Nothing should differ. Repeat every record as written.
■ ■ ■ ■ ■
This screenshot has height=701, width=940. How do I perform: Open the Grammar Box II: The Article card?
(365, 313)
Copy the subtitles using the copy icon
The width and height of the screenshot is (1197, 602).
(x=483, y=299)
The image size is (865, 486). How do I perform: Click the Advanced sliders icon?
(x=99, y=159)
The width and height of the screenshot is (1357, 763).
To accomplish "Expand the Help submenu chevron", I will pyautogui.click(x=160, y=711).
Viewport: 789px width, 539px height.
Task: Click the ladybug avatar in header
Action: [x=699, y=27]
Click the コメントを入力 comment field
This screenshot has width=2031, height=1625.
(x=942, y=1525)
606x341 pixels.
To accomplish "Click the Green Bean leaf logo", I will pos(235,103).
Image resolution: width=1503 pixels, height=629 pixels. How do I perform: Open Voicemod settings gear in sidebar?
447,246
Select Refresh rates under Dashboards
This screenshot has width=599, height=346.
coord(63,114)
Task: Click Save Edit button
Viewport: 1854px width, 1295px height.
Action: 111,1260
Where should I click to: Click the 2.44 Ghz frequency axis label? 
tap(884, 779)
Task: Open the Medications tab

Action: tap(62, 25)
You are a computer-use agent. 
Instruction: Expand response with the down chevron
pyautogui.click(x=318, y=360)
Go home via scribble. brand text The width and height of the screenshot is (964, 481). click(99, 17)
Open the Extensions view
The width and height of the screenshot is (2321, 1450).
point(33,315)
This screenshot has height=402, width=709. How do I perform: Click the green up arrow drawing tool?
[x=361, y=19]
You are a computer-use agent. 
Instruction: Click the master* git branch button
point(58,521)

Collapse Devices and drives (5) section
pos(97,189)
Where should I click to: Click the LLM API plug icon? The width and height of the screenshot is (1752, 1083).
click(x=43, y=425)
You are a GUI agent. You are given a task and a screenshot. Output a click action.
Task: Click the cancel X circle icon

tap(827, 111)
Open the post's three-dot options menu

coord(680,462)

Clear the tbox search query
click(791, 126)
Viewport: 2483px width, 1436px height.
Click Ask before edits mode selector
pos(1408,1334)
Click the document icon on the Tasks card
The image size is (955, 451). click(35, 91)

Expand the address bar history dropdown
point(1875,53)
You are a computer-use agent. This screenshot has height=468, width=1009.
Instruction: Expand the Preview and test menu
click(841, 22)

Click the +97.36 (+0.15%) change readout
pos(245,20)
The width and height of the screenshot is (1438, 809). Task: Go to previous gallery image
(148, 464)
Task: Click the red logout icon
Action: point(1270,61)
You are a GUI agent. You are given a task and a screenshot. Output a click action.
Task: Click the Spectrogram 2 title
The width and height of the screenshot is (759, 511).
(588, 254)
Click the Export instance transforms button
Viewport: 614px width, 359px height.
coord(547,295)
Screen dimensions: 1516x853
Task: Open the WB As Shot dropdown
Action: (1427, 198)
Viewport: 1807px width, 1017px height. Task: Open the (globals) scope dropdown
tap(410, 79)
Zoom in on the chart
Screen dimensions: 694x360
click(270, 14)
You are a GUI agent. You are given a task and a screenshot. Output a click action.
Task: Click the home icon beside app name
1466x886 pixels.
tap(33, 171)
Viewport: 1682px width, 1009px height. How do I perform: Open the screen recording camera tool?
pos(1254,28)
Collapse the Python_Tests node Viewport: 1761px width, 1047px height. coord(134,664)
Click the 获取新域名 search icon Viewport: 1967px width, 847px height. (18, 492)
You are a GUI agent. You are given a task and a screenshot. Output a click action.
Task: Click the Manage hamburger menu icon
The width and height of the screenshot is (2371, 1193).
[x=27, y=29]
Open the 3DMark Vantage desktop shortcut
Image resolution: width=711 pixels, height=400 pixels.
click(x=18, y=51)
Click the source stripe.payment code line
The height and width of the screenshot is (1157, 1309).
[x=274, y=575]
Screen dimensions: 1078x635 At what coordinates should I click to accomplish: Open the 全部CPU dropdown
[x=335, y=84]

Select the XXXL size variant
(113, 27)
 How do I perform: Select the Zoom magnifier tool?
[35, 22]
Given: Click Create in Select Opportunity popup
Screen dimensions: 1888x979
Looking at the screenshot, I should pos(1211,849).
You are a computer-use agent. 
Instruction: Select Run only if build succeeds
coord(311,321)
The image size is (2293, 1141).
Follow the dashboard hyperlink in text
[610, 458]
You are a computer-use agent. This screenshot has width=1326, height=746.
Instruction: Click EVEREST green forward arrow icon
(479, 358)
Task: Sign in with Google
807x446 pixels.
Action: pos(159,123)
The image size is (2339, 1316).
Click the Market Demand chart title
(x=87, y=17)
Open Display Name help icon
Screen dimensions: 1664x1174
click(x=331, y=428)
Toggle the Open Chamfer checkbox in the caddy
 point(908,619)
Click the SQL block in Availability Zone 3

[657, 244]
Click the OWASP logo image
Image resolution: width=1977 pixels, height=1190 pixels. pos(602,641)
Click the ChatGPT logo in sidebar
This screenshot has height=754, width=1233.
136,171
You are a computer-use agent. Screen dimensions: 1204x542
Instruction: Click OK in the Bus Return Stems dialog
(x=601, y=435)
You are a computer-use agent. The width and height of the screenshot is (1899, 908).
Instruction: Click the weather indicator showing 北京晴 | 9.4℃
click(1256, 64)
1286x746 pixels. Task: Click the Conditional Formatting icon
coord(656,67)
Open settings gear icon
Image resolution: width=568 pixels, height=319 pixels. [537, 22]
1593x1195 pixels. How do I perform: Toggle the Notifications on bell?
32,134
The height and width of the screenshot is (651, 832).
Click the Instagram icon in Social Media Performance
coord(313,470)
■ ■ ■ ■ ■
Your solution:
This screenshot has height=701, width=940. How do I perform: Open the Grammar Box II: The Article card?
(365, 313)
Copy the subtitles using the copy icon
The width and height of the screenshot is (1197, 602).
(x=483, y=299)
The image size is (865, 486). How do I perform: Click the Advanced sliders icon?
(x=99, y=159)
The width and height of the screenshot is (1357, 763).
To accomplish "Expand the Help submenu chevron", I will pyautogui.click(x=160, y=711).
Viewport: 789px width, 539px height.
Task: Click the ladybug avatar in header
Action: [x=699, y=27]
Click the コメントを入力 comment field
This screenshot has width=2031, height=1625.
(x=942, y=1525)
606x341 pixels.
To accomplish "Click the Green Bean leaf logo", I will pos(235,103).
Image resolution: width=1503 pixels, height=629 pixels. How do I perform: Open Voicemod settings gear in sidebar?
447,246
Select Refresh rates under Dashboards
This screenshot has width=599, height=346.
coord(63,114)
Task: Click Save Edit button
Viewport: 1854px width, 1295px height.
Action: 111,1260
Where should I click to: Click the 2.44 Ghz frequency axis label? 
tap(884, 779)
Task: Open the Medications tab

Action: tap(62, 25)
You are a computer-use agent. 
Instruction: Expand response with the down chevron
pyautogui.click(x=318, y=360)
Go home via scribble. brand text The width and height of the screenshot is (964, 481). click(99, 17)
Open the Extensions view
The width and height of the screenshot is (2321, 1450).
point(33,315)
This screenshot has height=402, width=709. How do I perform: Click the green up arrow drawing tool?
[x=361, y=19]
You are a computer-use agent. 
Instruction: Click the master* git branch button
point(58,521)

Collapse Devices and drives (5) section
pos(97,189)
Where should I click to: Click the LLM API plug icon? The width and height of the screenshot is (1752, 1083).
click(x=43, y=425)
You are a GUI agent. You are given a task and a screenshot. Output a click action.
Task: Click the cancel X circle icon

tap(827, 111)
Open the post's three-dot options menu

coord(680,462)

Clear the tbox search query
click(791, 126)
Viewport: 2483px width, 1436px height.
Click Ask before edits mode selector
pos(1408,1334)
Click the document icon on the Tasks card
The image size is (955, 451). click(35, 91)

Expand the address bar history dropdown
point(1875,53)
You are a computer-use agent. This screenshot has height=468, width=1009.
Instruction: Expand the Preview and test menu
click(841, 22)

Click the +97.36 (+0.15%) change readout
pos(245,20)
The width and height of the screenshot is (1438, 809). Task: Go to previous gallery image
(148, 464)
Task: Click the red logout icon
Action: point(1270,61)
You are a GUI agent. You are given a task and a screenshot. Output a click action.
Task: Click the Spectrogram 2 title
The width and height of the screenshot is (759, 511).
(588, 254)
Click the Export instance transforms button
Viewport: 614px width, 359px height.
coord(547,295)
Screen dimensions: 1516x853
Task: Open the WB As Shot dropdown
Action: (1427, 198)
Viewport: 1807px width, 1017px height. Task: Open the (globals) scope dropdown
tap(410, 79)
Zoom in on the chart
Screen dimensions: 694x360
click(270, 14)
You are a GUI agent. You are given a task and a screenshot. Output a click action.
Task: Click the home icon beside app name
1466x886 pixels.
tap(33, 171)
Viewport: 1682px width, 1009px height. How do I perform: Open the screen recording camera tool?
pos(1254,28)
Collapse the Python_Tests node Viewport: 1761px width, 1047px height. coord(134,664)
Click the 获取新域名 search icon Viewport: 1967px width, 847px height. (18, 492)
You are a GUI agent. You are given a task and a screenshot. Output a click action.
Task: Click the Manage hamburger menu icon
The width and height of the screenshot is (2371, 1193).
[x=27, y=29]
Open the 3DMark Vantage desktop shortcut
Image resolution: width=711 pixels, height=400 pixels.
click(x=18, y=51)
Click the source stripe.payment code line
The height and width of the screenshot is (1157, 1309).
[x=274, y=575]
Screen dimensions: 1078x635 At what coordinates should I click to accomplish: Open the 全部CPU dropdown
[x=335, y=84]

Select the XXXL size variant
(113, 27)
 How do I perform: Select the Zoom magnifier tool?
[35, 22]
Given: Click Create in Select Opportunity popup
Screen dimensions: 1888x979
Looking at the screenshot, I should pos(1211,849).
You are a computer-use agent. 
Instruction: Select Run only if build succeeds
coord(311,321)
The image size is (2293, 1141).
Follow the dashboard hyperlink in text
[610, 458]
You are a computer-use agent. This screenshot has width=1326, height=746.
Instruction: Click EVEREST green forward arrow icon
(479, 358)
Task: Sign in with Google
807x446 pixels.
Action: pos(159,123)
The image size is (2339, 1316).
Click the Market Demand chart title
(x=87, y=17)
Open Display Name help icon
Screen dimensions: 1664x1174
click(x=331, y=428)
Toggle the Open Chamfer checkbox in the caddy
 point(908,619)
Click the SQL block in Availability Zone 3

[657, 244]
Click the OWASP logo image
Image resolution: width=1977 pixels, height=1190 pixels. pos(602,641)
Click the ChatGPT logo in sidebar
This screenshot has height=754, width=1233.
136,171
You are a computer-use agent. Screen dimensions: 1204x542
Instruction: Click OK in the Bus Return Stems dialog
(x=601, y=435)
You are a computer-use agent. The width and height of the screenshot is (1899, 908).
Instruction: Click the weather indicator showing 北京晴 | 9.4℃
click(1256, 64)
1286x746 pixels. Task: Click the Conditional Formatting icon
coord(656,67)
Open settings gear icon
Image resolution: width=568 pixels, height=319 pixels. [537, 22]
1593x1195 pixels. How do I perform: Toggle the Notifications on bell?
32,134
The height and width of the screenshot is (651, 832).
Click the Instagram icon in Social Media Performance
coord(313,470)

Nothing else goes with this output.